**What the exercise asks**
Your copy begins at the line with "Task: Expand the" and runs through the end of the data below. Set down only those lines exactly, without pictures.

**Record set**

··········

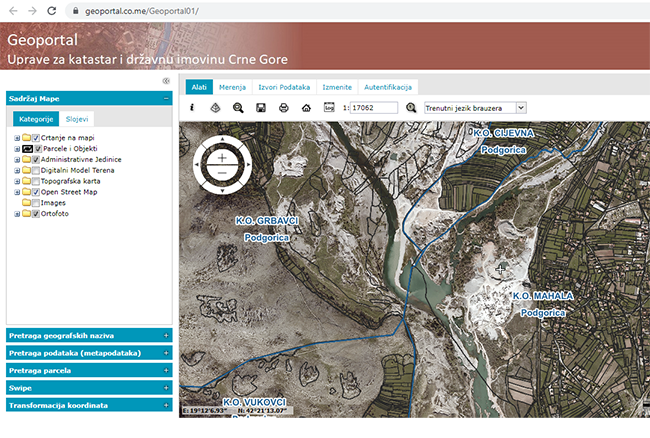This screenshot has width=650, height=438.
Task: Click magnifier icon beside scale field
Action: click(411, 107)
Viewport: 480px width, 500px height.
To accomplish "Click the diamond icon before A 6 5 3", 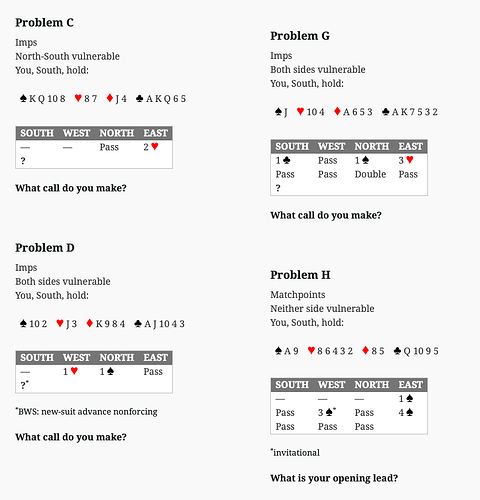I will pyautogui.click(x=337, y=111).
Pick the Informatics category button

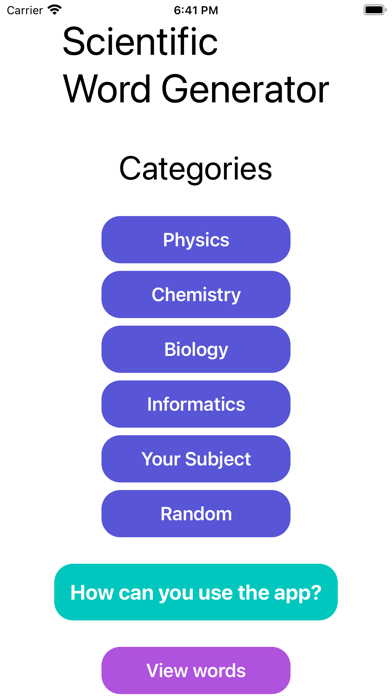(x=196, y=404)
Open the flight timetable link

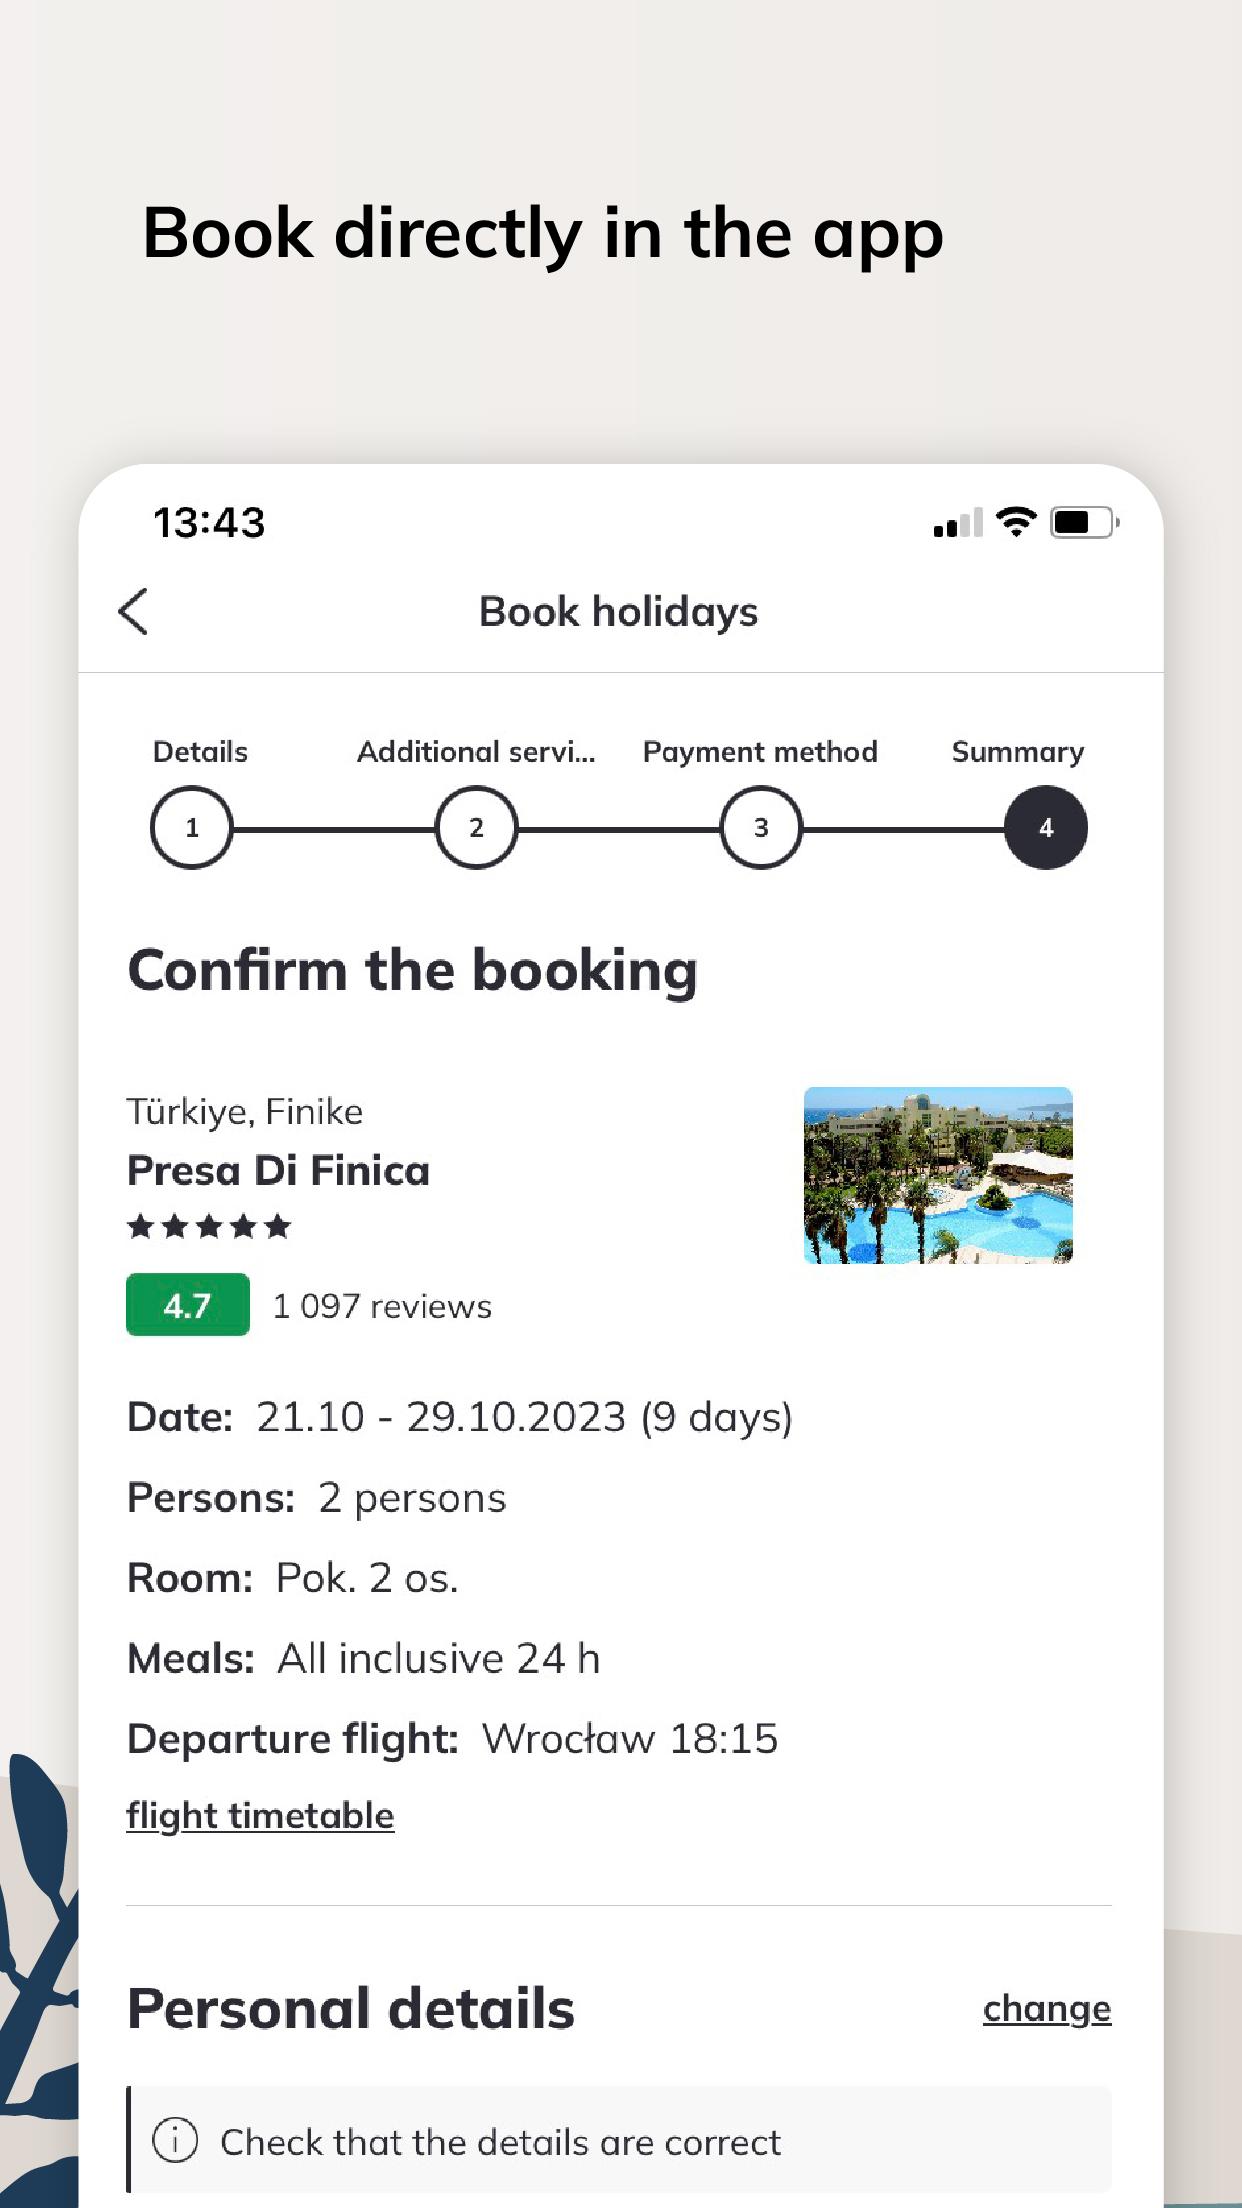coord(260,1816)
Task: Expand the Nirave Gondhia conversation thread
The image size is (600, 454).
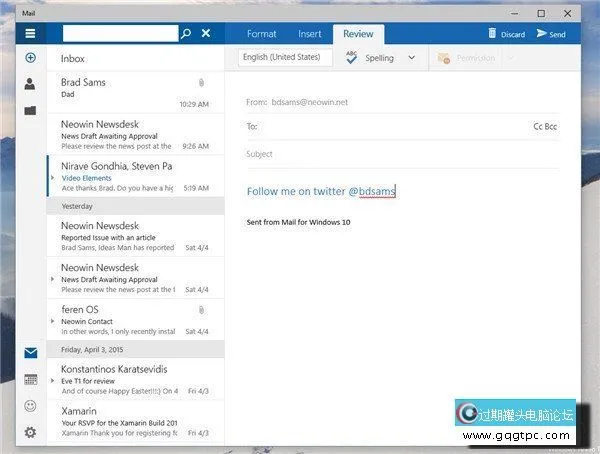Action: click(x=52, y=177)
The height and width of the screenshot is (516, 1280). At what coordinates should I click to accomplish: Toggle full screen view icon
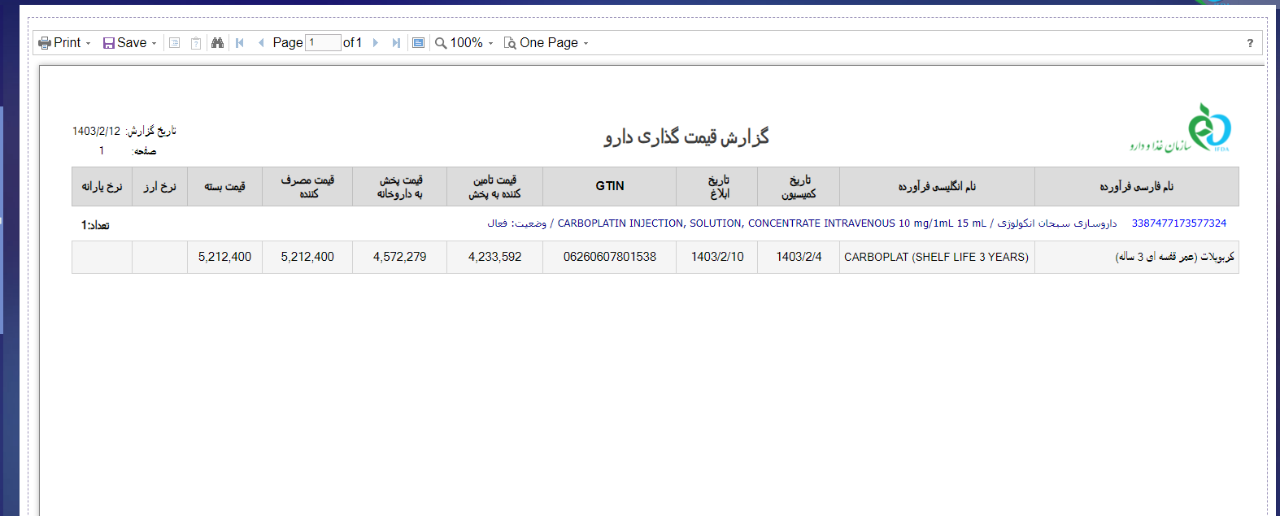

··········

**Completed task**
Task: Expand the Nirave Gondhia conversation thread
The image size is (600, 454).
Action: click(x=52, y=177)
The height and width of the screenshot is (516, 1280). At what coordinates should I click to accomplish: Toggle full screen view icon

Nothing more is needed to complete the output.